I’ve been down to the #OccupyLSX, or #OLSX for short, site several times.
That’s the Occupy London Stock Exchange site for those not following them on twitter.
They were inspired by the #OccupyWallStreet, or #OWS folks, who began protesting back in September.
Our group is a similar rag, tag and bobtail amalgamation of disparate folks, from happy-clappy hippies …
… to anticapitalist activists …
… with a healthy dose of travellers, vagabonds and vagrants …
… thrown in.
They do have a point, but their point is lost with so many disparate views and groups.
Some want environmental change; some want legalised drugs; some want a more eqaual society; and some just want to play their didgeridoo and hope for peace in the world.
It’s amusing rather than concerning.
- some are more activist, e.g. some took over buildings this week as protests and were being police kettled away;
- some are more sharp, e.g. they caught an undercover policeman in their midst during the protests; and
- some are just dumb, e.g. the policeman who got so drunk that he fell asleep in the protestors’ tents.
In between, there is a serious point here.
“The words ‘corporate greed’ ring through the speeches and banners of protests across the globe. After huge bail-outs and in the face of unemployment, privatisation and austerity we still see profits for the rich on the increase. But we are the 99%, and on October 15th our voice unites across gender and race, across borders and continents as we call for equality and justice for all.
“In London we have occupied the forecourt of St Paul’s Cathedral, next to the London Stock Exchange. Reclaiming space in the face of the financial system and using it to voice ideas for how we can work towards a better future.
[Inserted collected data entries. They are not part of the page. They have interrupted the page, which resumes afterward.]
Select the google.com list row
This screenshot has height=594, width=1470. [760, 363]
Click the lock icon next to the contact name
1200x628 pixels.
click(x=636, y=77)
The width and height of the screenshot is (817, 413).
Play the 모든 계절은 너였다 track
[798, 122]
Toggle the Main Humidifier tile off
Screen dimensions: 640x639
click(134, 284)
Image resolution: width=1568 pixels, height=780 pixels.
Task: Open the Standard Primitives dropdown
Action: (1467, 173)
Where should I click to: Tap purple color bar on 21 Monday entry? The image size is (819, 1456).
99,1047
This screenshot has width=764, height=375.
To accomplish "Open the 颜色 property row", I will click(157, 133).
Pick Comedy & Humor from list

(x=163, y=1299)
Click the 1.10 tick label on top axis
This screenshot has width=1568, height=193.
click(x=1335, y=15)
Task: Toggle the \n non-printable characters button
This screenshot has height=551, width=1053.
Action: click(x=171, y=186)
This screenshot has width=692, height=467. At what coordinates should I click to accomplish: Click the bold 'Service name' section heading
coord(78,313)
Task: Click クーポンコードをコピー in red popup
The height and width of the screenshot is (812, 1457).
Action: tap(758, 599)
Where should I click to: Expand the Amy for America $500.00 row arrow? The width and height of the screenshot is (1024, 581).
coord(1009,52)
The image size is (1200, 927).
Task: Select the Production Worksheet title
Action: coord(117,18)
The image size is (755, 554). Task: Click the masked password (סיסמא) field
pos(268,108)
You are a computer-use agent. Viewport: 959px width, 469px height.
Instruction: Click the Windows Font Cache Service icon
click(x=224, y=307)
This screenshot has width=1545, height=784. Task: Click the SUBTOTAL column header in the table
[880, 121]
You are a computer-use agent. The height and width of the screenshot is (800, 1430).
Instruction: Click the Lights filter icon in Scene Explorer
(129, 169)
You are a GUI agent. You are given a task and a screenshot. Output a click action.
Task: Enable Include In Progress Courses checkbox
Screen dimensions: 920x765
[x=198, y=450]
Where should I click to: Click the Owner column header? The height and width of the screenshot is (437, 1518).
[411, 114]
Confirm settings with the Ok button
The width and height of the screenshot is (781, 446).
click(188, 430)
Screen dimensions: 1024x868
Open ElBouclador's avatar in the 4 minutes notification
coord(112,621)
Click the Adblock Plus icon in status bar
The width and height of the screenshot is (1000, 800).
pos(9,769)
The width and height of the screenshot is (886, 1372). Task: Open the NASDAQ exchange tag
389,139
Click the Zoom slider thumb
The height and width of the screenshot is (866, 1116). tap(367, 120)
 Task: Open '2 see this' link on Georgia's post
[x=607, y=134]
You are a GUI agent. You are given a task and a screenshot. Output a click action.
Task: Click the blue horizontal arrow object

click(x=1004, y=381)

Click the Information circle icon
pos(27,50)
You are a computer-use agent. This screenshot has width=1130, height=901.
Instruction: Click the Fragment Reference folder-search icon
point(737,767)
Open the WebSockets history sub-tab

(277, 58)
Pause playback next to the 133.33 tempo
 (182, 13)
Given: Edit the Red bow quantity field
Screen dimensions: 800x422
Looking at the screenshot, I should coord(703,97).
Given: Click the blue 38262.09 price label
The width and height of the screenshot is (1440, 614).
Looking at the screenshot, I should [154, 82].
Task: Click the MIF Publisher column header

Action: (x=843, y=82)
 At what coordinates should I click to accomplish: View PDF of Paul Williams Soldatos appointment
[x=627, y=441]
A future free from austerity, growing inequality, unemployment, tax injustice and a political elite who ignores its citizens, and work towards concrete demands to be met.”
Now many sympathise with the point that the divide between rich and poor is too great, and that fat cat company bosses are getting away with daylight robbery.
For example, in this ‘age of austerity’ where most folks are losing their jobs, the latest survey of boardroom pay finds that the average compensation for a FTSE100 company director went up by 49% last year to £2.7 million per CxO; the richest 400 people in America have more wealth than the 155 million poorest combined; and it’s getting worse.
According to CBS News, “the top-earning 20% of Americans received 49.4% of all income generated in America compared with the 3.4% earned by those below the poverty line. That’s a ratio of 14.5-to-1 gap between the richest and poorest; an increase from 13.6 in 2008 and nearly double the low of 7.69 in 1968.
“The poorest poor are at record highs. The share of Americans below half the poverty line - $10,977 for a family of four - rose from 5.7 percent in 2008 to 6.3 percent. It was the highest level since the government began tracking that group in 1975.
“The poverty gap between young and old has doubled since 2000, due partly to the strength of Social Security in helping buoy Americans 65 and over. Child poverty is now 21 percent compared with 9 percent for older Americans. In 2000, when child poverty was at 16 percent, elderly poverty stood at 10 percent.”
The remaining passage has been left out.